Organizations are still failing to put in place the appropriate internal auditing and incident response measures necessary to comply with General Data Protection Regulation (GDPR) rules, according to a new report from the Information Commissioner’s Office (ICO).
The UK’s data protection watchdog teamed up with its New Zealand equivalent to conduct the Global Privacy Enforcement Network's (GPEN) annual GPEN Sweep report.
It polled over 660 organizations globally, to see how they had implemented the key GDPR principle of accountability into internal privacy policies and programs. Some 356 responded across 18 countries.
While there were examples of good practice — for example a large percentage of responding organizations had put in place an individual or team responsible for data protection — there were some concerning findings.
For example, over a fifth of those polled had no programs in place to conduct self-assessments and/or internal audits.
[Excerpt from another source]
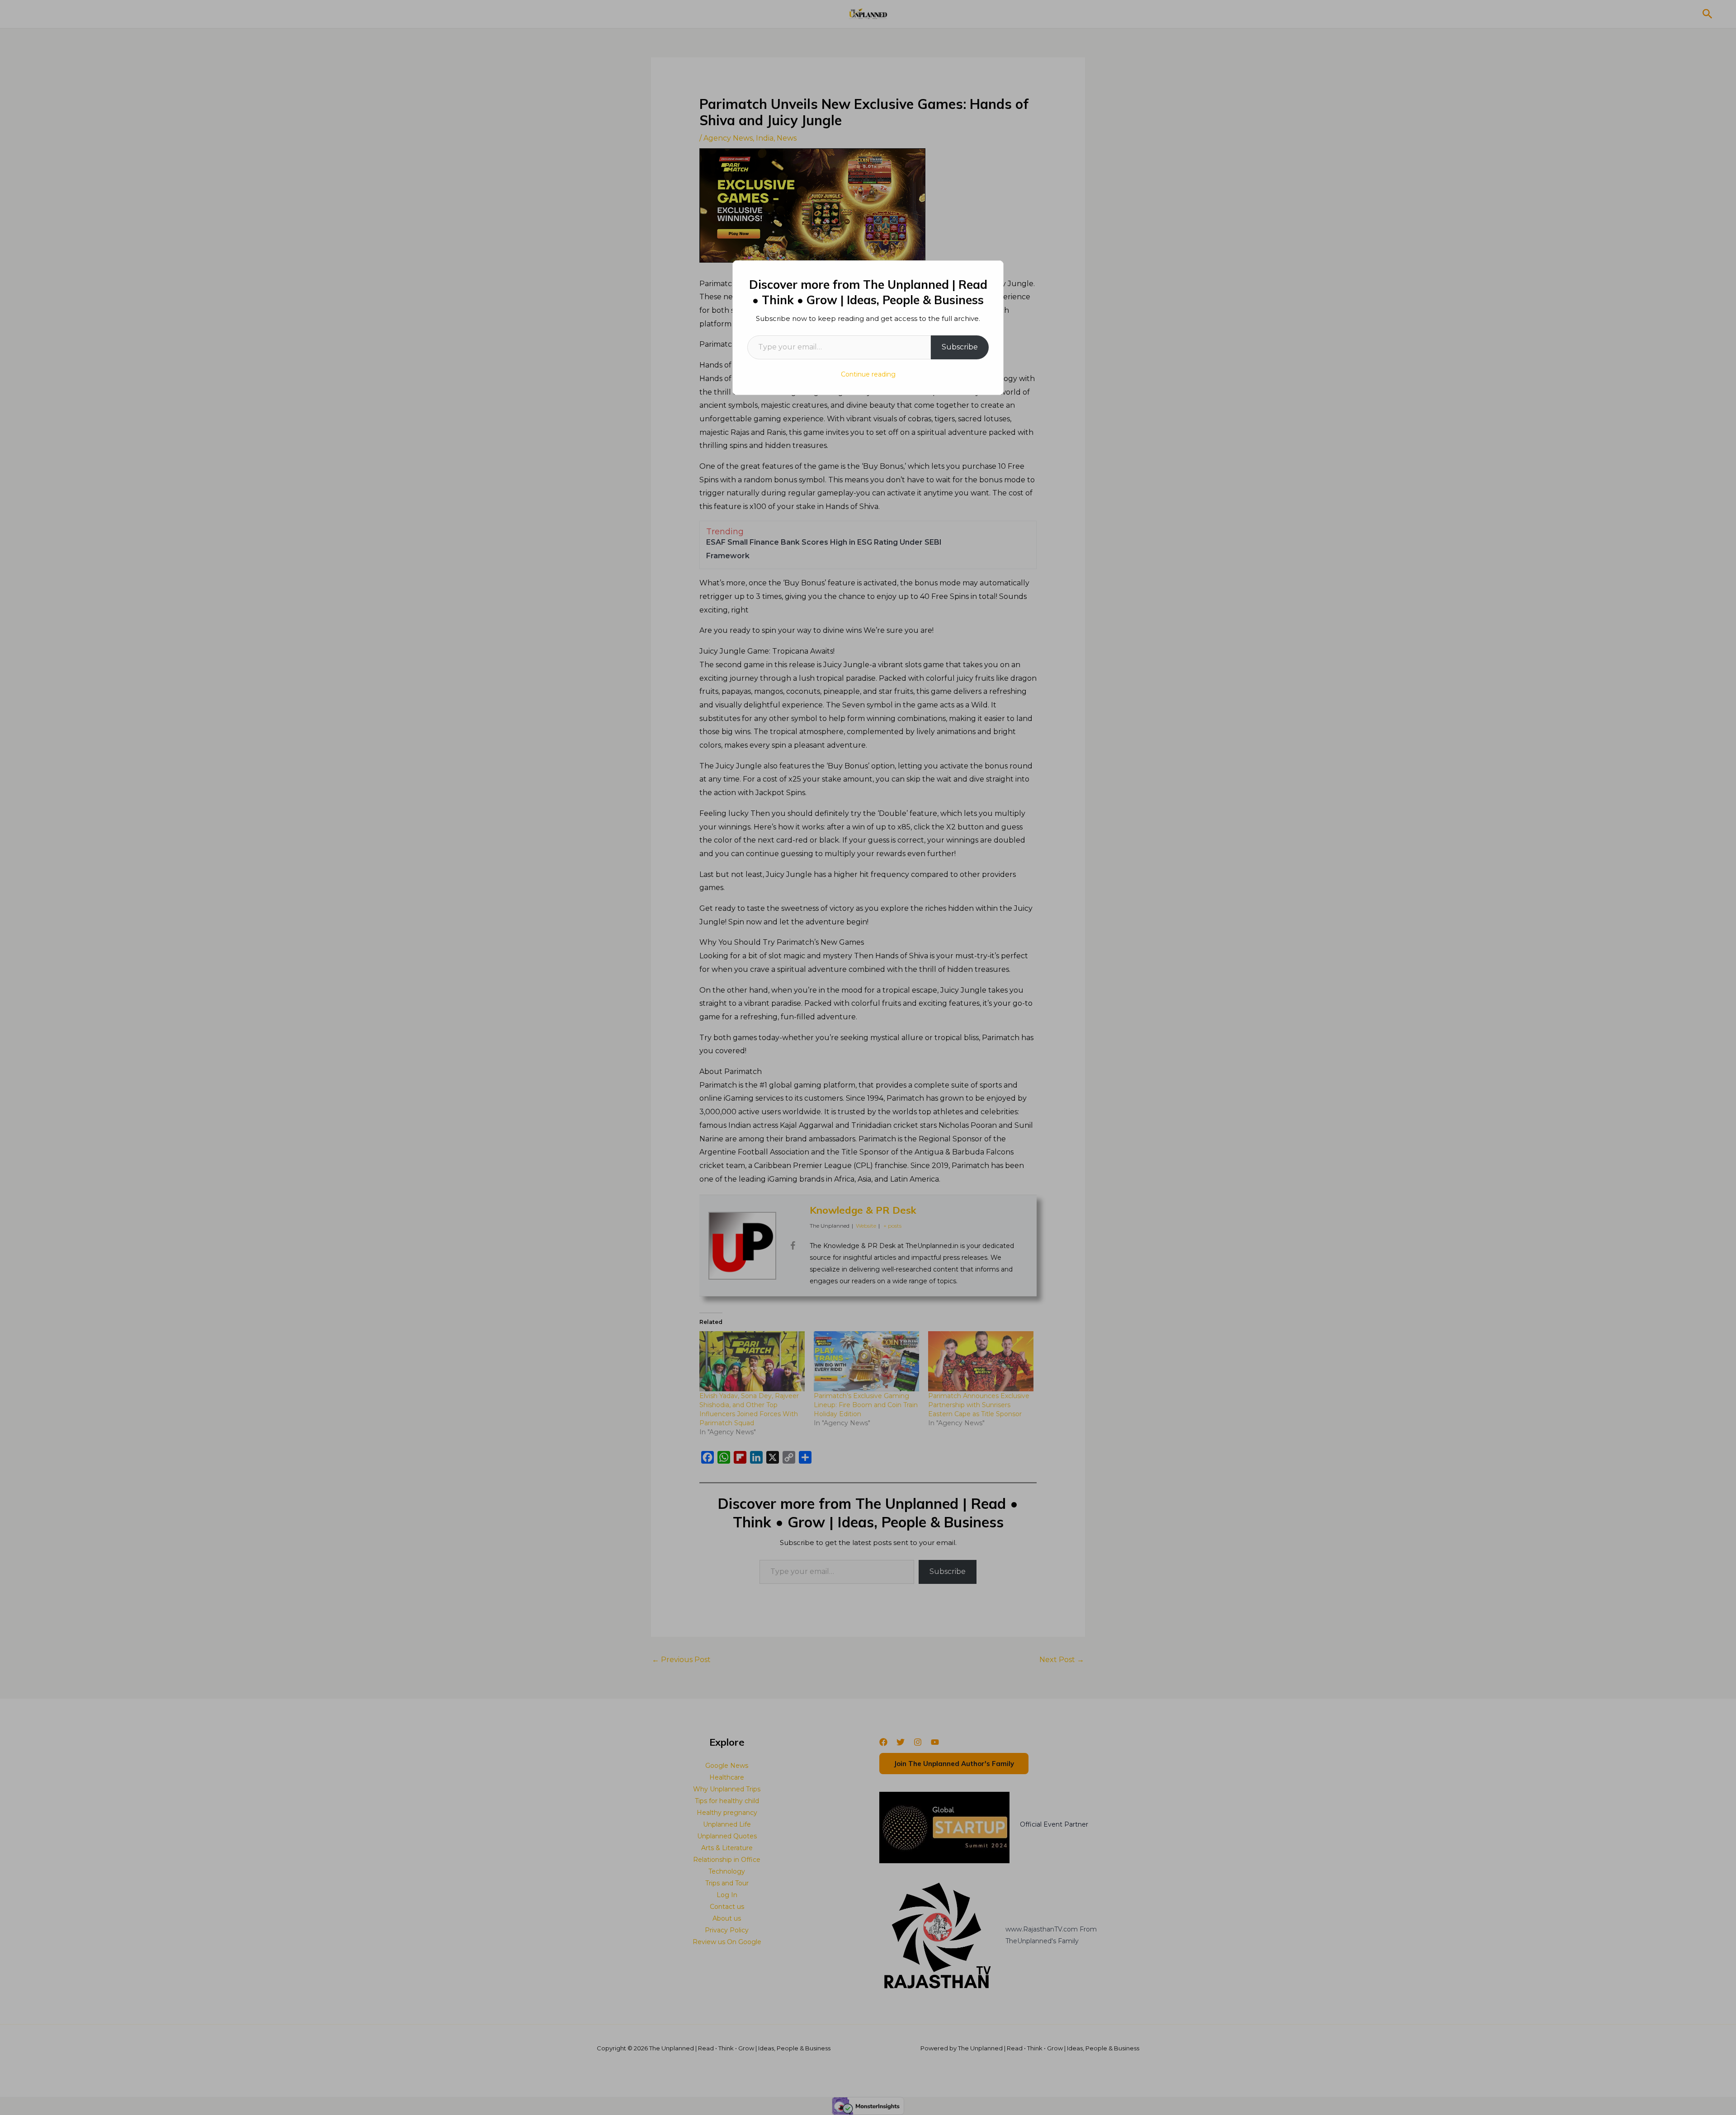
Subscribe (960, 347)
Further, around 15% were found not to have any processes in place to respond appropriately in the event of a data security incident. This is a key requirement of the GDPR, which demands that breached organizations notify the regulator within 72-hours of discovering an incident.
In addition, while staff data protection training was given by most organizations to staff, many failed to provide refresher training to existing staff.
“The findings suggest that whilst organizations contacted by the ICO and our international partners have a good understanding of the basic concept of accountability, in practice there is significant room for improvement,” said ICO head of intelligence, Adam Stevens.
“It is important that organizations have appropriate technical and organisational measures in place. This includes having clear data protection policies, taking a ‘data protection by design and default’ approach and continuing to review and monitor performance and adherence to data protection rules and regulations.”
In the UK, 67% of respondents said they conduct regular self-assessments and maintain inventories of personal data, while 83% claimed to have an internal data privacy policy and ensure that staff receive data protection training.